■ WORK REQUEST ■
Every line below from the one containing "Where should I click to: Open the" through the one containing "Given: Select the Flow" must be transcribed exactly. Omit all lines outside that stretch.

>>>>

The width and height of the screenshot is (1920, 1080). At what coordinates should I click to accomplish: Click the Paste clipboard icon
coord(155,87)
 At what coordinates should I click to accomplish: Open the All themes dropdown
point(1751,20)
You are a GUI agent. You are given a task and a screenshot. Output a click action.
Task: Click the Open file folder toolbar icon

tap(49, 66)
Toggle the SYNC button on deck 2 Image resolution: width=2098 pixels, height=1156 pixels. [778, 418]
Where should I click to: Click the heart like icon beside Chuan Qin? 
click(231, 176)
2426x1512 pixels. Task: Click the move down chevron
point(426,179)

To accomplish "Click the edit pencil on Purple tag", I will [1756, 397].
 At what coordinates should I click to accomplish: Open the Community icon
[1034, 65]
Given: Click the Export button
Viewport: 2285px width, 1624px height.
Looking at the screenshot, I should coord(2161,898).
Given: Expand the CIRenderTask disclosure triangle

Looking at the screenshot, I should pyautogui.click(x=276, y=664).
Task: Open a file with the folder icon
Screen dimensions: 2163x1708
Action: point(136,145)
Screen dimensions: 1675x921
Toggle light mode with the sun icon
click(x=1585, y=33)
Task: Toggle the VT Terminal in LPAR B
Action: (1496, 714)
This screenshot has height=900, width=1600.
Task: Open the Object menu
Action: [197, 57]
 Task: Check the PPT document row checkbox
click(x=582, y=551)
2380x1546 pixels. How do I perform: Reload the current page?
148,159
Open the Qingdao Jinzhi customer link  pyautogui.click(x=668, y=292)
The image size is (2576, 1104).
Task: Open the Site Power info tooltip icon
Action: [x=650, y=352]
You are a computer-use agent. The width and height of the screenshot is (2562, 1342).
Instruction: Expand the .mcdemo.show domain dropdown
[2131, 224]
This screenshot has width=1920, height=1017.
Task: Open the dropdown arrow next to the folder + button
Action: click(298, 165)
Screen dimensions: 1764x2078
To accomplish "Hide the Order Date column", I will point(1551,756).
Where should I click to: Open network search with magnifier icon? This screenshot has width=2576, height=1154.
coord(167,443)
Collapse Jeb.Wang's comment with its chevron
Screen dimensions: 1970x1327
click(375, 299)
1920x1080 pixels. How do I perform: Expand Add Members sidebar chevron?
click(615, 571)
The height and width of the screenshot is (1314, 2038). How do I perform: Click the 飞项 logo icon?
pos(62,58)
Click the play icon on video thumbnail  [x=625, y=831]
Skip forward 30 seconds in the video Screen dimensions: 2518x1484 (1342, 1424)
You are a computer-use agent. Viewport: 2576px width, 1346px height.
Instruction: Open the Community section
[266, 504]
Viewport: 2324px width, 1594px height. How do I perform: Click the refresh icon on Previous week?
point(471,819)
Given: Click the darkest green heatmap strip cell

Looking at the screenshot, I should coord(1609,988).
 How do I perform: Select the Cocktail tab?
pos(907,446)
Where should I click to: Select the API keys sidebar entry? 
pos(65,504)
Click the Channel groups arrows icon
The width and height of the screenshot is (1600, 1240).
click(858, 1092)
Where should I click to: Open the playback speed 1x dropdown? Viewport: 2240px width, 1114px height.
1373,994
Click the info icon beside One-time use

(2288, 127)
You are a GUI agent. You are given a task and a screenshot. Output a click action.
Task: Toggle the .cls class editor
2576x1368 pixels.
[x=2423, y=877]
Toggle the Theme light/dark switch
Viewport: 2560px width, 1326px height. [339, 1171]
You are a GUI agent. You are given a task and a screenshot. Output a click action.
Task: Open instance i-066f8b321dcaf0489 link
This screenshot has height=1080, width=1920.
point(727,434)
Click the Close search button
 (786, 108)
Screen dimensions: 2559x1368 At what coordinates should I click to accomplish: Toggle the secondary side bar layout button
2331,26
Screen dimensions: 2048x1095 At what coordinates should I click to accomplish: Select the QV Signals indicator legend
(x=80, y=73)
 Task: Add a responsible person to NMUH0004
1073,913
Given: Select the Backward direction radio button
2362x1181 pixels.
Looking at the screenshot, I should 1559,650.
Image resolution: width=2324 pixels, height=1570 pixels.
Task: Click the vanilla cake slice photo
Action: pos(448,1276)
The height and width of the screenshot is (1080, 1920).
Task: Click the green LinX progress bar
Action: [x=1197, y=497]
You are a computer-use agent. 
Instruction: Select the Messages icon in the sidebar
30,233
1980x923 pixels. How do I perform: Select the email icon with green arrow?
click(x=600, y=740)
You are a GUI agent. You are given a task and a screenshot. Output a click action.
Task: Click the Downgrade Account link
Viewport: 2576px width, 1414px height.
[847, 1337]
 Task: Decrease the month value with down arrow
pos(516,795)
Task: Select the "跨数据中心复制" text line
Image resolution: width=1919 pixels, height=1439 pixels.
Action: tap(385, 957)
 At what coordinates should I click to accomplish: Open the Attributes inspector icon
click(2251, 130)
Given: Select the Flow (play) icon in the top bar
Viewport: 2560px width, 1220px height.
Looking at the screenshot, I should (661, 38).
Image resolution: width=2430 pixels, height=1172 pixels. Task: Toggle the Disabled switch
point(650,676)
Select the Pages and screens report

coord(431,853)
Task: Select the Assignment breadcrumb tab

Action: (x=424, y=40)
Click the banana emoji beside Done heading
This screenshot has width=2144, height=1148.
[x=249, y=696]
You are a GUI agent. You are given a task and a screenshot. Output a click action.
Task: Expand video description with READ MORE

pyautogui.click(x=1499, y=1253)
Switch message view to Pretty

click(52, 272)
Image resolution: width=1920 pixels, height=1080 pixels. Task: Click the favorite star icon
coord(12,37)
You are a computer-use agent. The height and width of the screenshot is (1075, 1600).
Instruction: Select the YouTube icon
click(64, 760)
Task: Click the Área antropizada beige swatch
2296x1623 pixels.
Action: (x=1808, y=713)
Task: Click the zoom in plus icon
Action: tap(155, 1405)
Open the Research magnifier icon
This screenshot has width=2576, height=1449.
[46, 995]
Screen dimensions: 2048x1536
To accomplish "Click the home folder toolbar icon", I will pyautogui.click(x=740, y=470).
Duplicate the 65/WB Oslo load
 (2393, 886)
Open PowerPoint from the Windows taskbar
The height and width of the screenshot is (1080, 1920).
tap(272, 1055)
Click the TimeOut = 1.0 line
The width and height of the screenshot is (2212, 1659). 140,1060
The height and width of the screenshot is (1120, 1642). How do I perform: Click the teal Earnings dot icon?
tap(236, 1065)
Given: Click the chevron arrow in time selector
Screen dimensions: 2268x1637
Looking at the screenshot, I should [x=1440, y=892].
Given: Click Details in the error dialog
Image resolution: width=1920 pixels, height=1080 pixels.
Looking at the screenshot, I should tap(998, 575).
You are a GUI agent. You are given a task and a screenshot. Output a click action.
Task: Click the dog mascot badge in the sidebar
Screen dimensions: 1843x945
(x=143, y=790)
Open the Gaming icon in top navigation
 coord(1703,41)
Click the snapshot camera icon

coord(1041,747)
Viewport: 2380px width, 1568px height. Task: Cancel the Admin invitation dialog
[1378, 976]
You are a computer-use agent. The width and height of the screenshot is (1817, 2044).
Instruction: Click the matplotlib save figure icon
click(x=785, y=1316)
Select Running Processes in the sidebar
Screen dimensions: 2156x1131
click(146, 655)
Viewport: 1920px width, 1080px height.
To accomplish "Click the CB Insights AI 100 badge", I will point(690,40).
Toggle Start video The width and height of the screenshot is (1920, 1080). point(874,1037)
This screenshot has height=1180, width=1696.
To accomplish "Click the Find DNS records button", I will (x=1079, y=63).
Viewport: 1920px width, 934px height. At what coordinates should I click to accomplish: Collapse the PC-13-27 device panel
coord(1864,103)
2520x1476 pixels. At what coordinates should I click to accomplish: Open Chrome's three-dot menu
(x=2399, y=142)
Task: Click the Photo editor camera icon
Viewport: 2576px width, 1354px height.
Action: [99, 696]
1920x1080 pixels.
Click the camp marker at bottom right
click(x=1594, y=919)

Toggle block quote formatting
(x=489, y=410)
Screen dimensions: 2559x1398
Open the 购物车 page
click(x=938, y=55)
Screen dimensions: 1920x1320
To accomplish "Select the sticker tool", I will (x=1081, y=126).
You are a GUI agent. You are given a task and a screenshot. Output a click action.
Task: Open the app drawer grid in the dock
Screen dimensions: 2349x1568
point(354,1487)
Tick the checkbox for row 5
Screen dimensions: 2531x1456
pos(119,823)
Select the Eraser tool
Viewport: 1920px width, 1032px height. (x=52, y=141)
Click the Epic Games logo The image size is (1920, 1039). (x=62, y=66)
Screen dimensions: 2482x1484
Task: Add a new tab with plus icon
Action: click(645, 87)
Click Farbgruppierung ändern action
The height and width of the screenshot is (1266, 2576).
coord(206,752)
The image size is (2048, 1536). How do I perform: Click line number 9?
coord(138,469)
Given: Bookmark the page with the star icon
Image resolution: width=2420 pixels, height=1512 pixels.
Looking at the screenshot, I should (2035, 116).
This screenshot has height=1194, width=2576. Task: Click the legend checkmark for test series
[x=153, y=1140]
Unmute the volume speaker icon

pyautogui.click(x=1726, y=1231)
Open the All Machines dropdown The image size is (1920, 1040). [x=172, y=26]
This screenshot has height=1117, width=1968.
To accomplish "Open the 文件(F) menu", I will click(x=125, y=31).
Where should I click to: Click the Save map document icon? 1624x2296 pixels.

<<<<

■ RESULT BELOW ■
Where should I click to: Open the playback speed 1x dropdown? Viewport: 2240px width, 1114px height.
1373,994
Click the info icon beside One-time use

(2288, 127)
You are a GUI agent. You are given a task and a screenshot. Output a click action.
Task: Toggle the .cls class editor
2576x1368 pixels.
[x=2423, y=877]
Toggle the Theme light/dark switch
Viewport: 2560px width, 1326px height. [339, 1171]
You are a GUI agent. You are given a task and a screenshot. Output a click action.
Task: Open instance i-066f8b321dcaf0489 link
This screenshot has height=1080, width=1920.
point(727,434)
Click the Close search button
 (786, 108)
Screen dimensions: 2559x1368 At what coordinates should I click to accomplish: Toggle the secondary side bar layout button
2331,26
Screen dimensions: 2048x1095 At what coordinates should I click to accomplish: Select the QV Signals indicator legend
(x=80, y=73)
 Task: Add a responsible person to NMUH0004
1073,913
Given: Select the Backward direction radio button
2362x1181 pixels.
Looking at the screenshot, I should 1559,650.
Image resolution: width=2324 pixels, height=1570 pixels.
Task: Click the vanilla cake slice photo
Action: pos(448,1276)
The height and width of the screenshot is (1080, 1920).
Task: Click the green LinX progress bar
Action: [x=1197, y=497]
You are a computer-use agent. 
Instruction: Select the Messages icon in the sidebar
30,233
1980x923 pixels. How do I perform: Select the email icon with green arrow?
click(x=600, y=740)
You are a GUI agent. You are given a task and a screenshot. Output a click action.
Task: Click the Downgrade Account link
Viewport: 2576px width, 1414px height.
[847, 1337]
 Task: Decrease the month value with down arrow
pos(516,795)
Task: Select the "跨数据中心复制" text line
Image resolution: width=1919 pixels, height=1439 pixels.
Action: tap(385, 957)
 At what coordinates should I click to accomplish: Open the Attributes inspector icon
click(2251, 130)
Given: Select the Flow (play) icon in the top bar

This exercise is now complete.